Exercise goal >> Write out only the lines from the line containing "The image size" to the end of the listing below, both included, exactly as they stand. Drop the pictures.

Data shown >>
______

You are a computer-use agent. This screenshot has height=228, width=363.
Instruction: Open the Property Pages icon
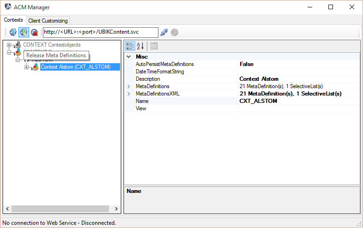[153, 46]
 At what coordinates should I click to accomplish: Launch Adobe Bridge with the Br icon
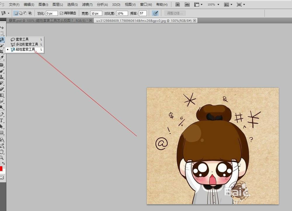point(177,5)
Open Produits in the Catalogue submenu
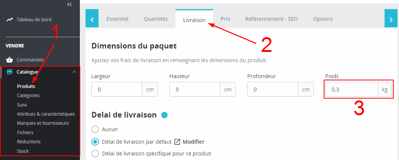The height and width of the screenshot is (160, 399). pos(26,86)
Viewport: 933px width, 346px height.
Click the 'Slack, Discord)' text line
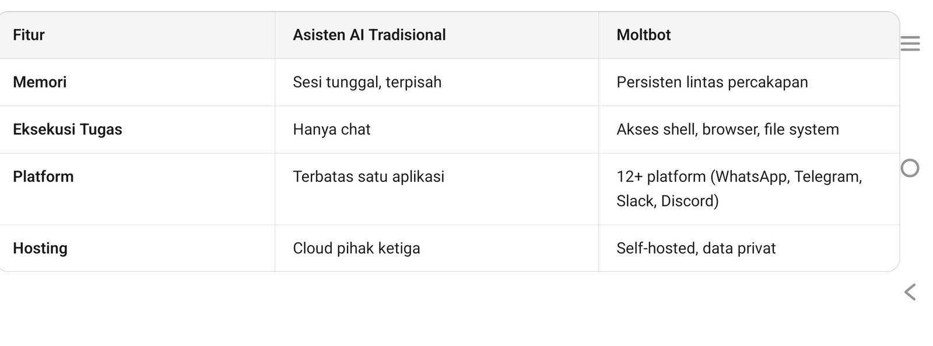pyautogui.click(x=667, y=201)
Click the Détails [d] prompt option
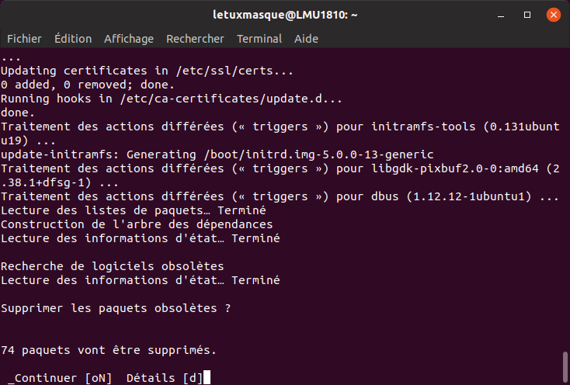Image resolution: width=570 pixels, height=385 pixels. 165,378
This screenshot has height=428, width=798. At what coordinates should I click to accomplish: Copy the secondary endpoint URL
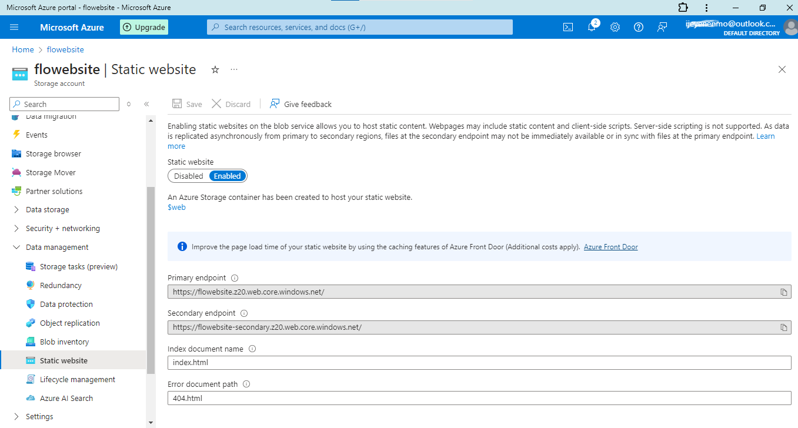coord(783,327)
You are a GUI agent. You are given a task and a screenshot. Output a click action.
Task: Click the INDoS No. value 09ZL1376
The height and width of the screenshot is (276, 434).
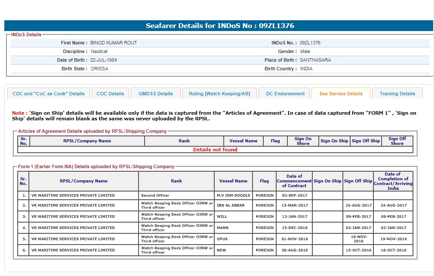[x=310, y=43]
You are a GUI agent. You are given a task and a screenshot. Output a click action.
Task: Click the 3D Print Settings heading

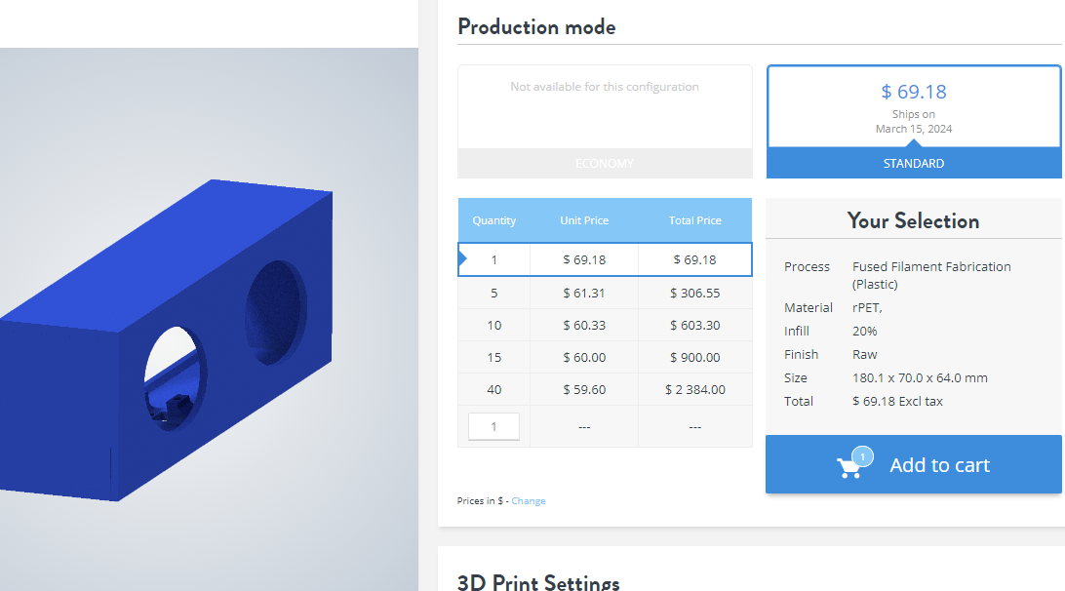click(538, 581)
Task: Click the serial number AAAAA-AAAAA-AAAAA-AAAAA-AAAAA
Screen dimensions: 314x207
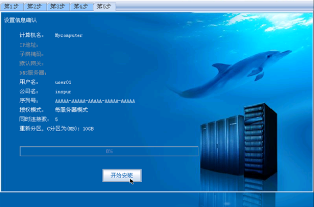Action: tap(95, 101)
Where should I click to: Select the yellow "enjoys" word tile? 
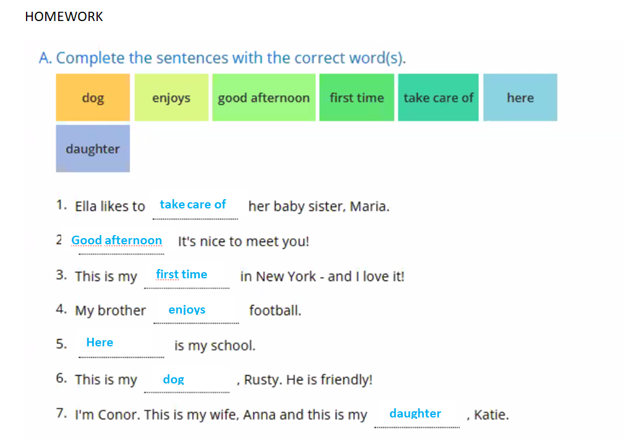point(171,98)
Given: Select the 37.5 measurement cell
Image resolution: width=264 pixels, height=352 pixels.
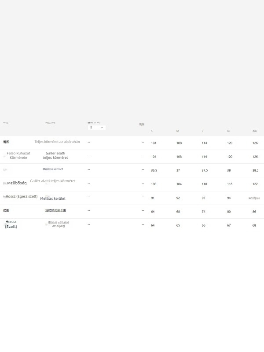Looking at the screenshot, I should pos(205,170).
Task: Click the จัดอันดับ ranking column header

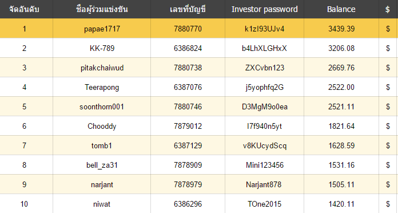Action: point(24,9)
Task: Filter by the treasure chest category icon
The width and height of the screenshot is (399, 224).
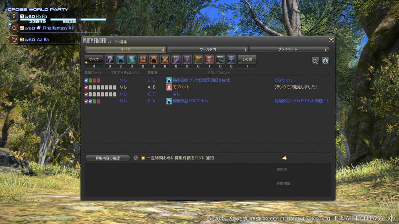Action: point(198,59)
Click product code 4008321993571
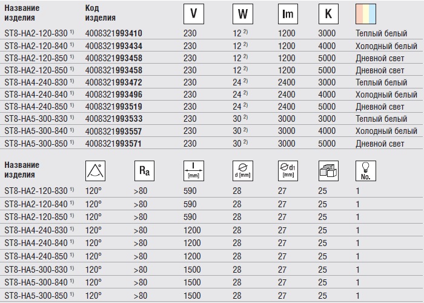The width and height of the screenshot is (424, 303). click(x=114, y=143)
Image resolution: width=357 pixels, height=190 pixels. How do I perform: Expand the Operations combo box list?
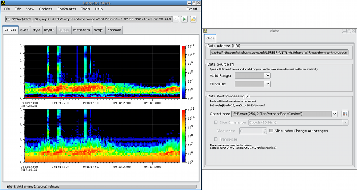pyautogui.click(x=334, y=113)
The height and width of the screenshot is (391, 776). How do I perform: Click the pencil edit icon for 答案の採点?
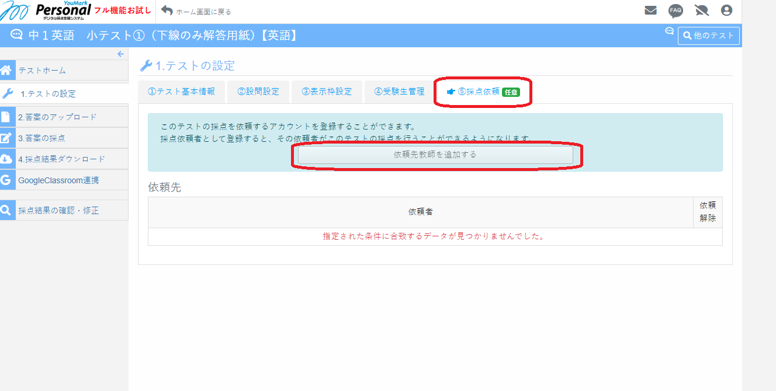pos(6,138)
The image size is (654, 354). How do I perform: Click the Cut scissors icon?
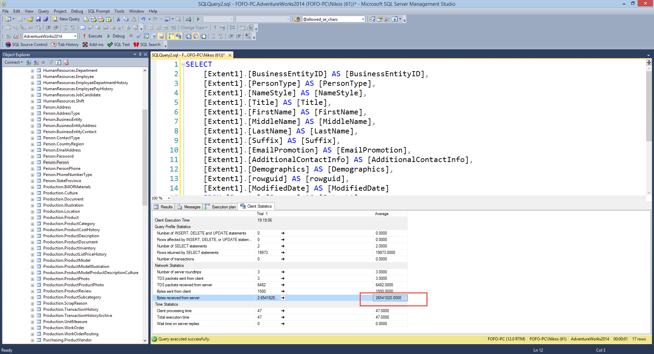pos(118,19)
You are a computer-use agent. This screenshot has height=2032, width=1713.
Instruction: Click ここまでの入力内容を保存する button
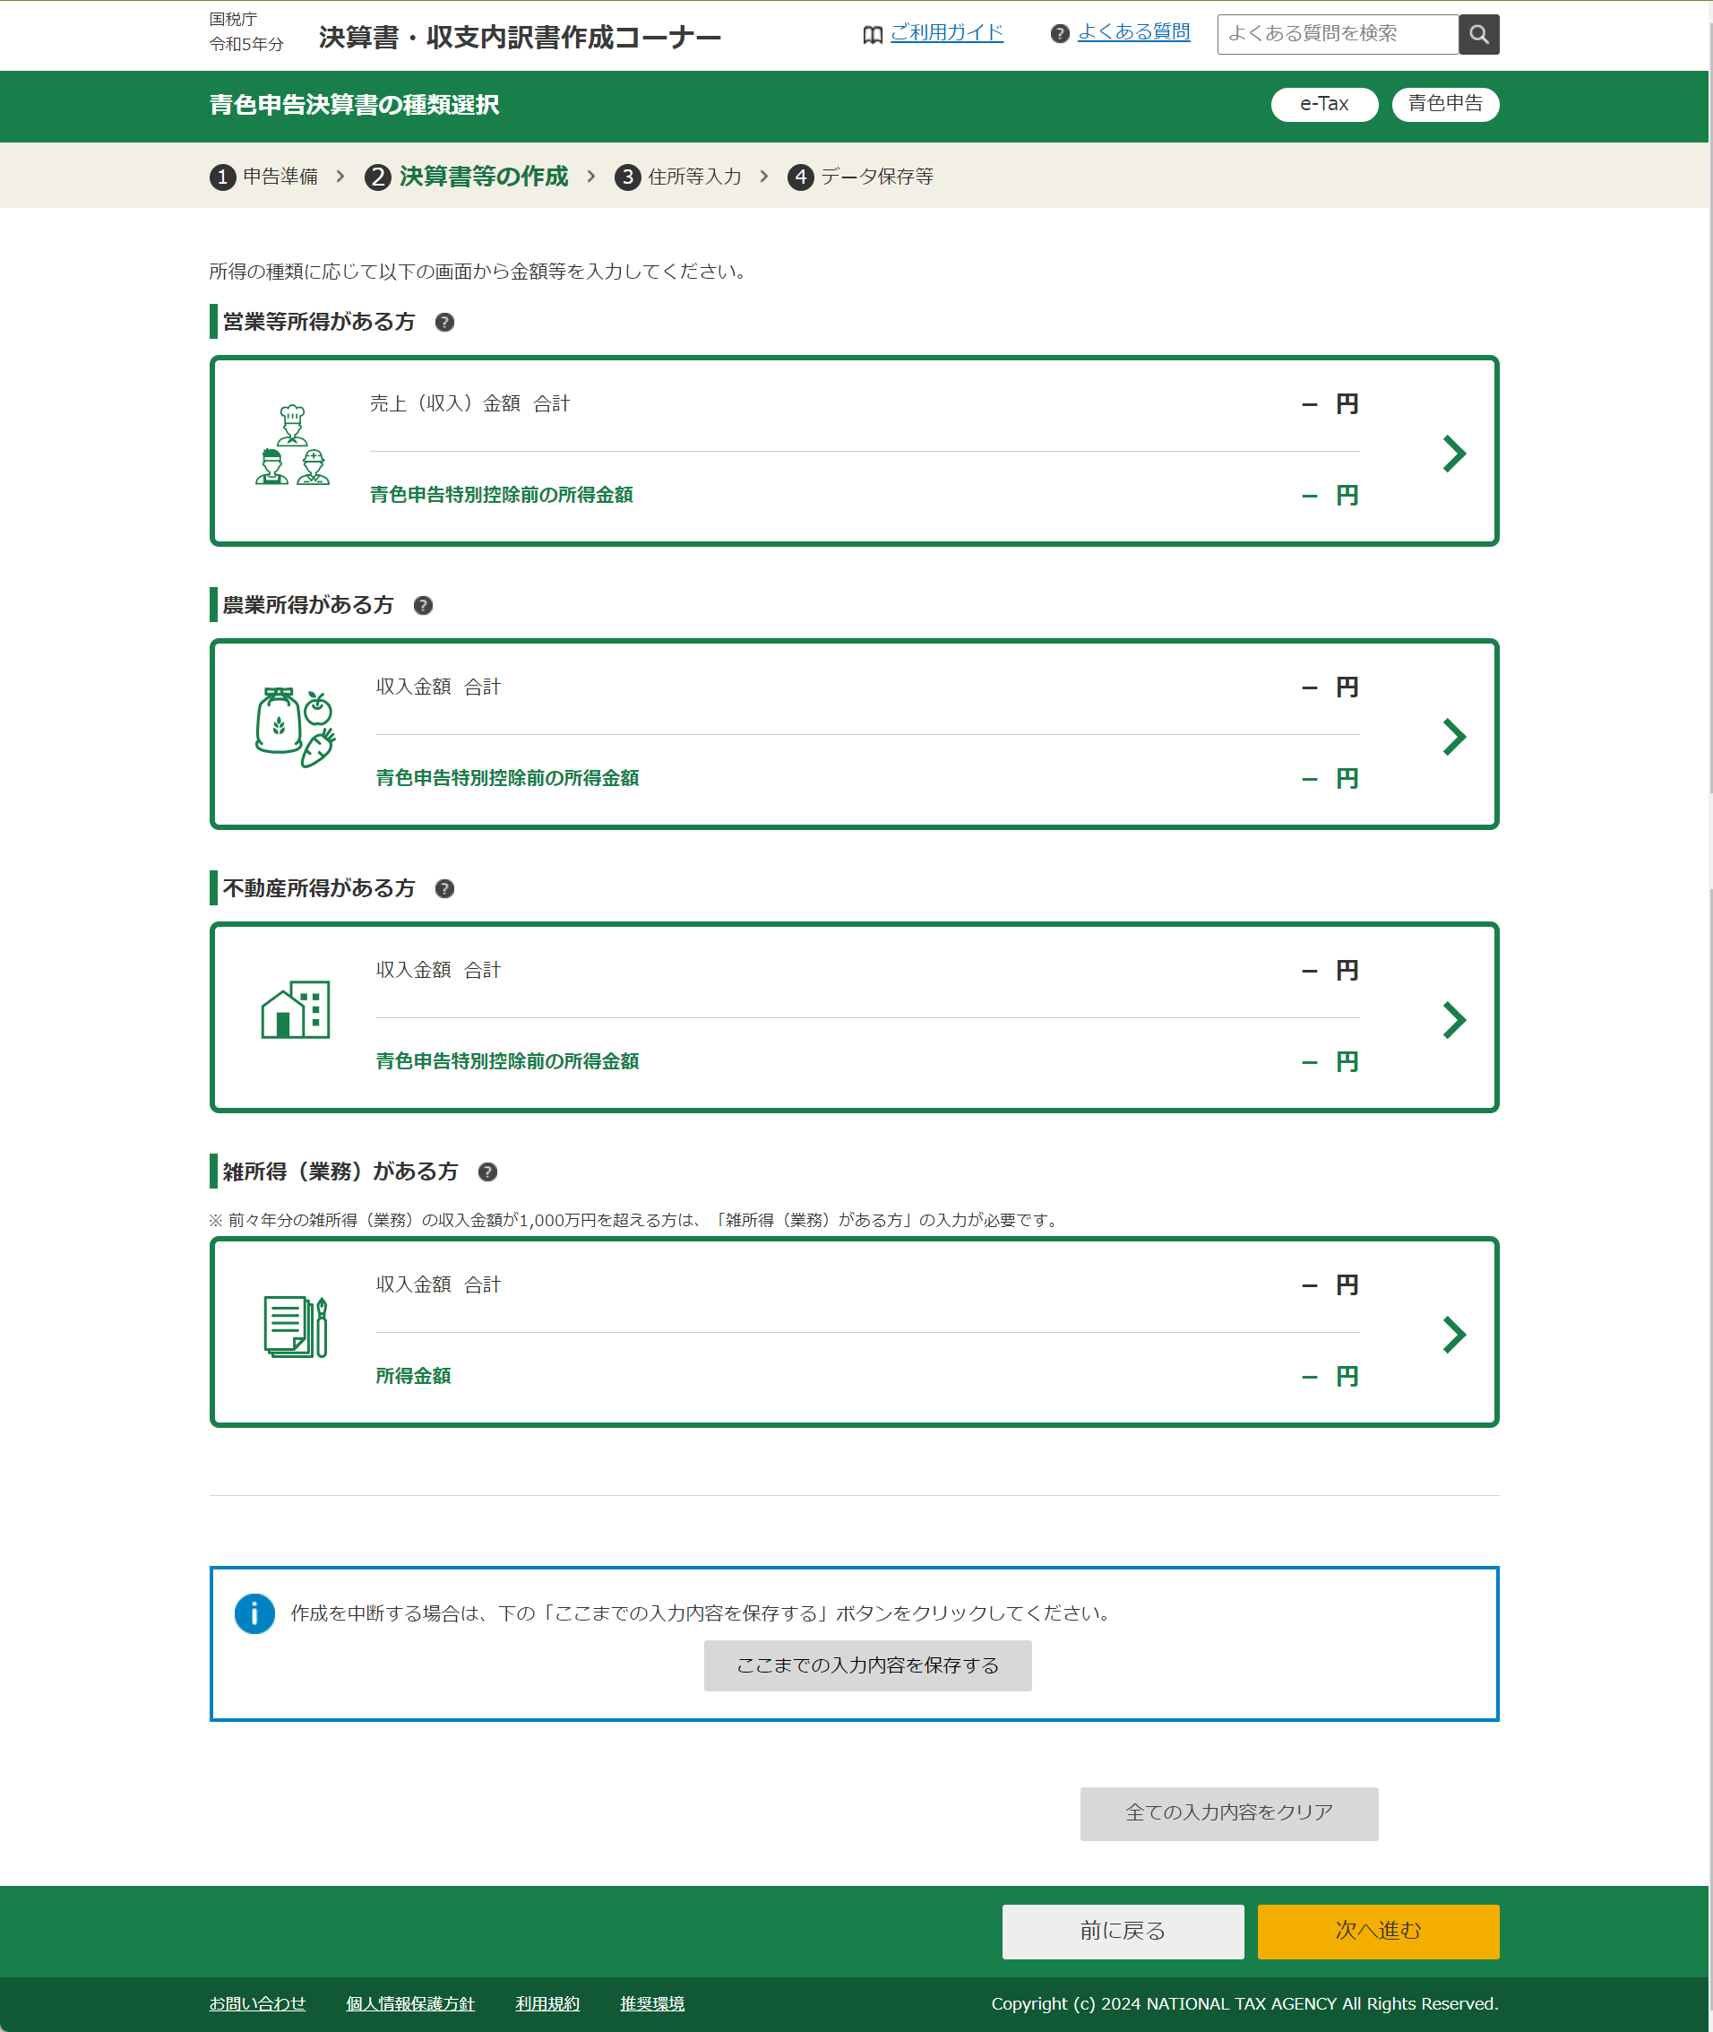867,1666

______

Solution below >>
The image size is (654, 354). How do I perform: Click the Cut scissors icon?
pos(118,19)
You are a computer-use agent. This screenshot has height=2032, width=1713.
Instruction: Click ここまでの入力内容を保存する button
867,1666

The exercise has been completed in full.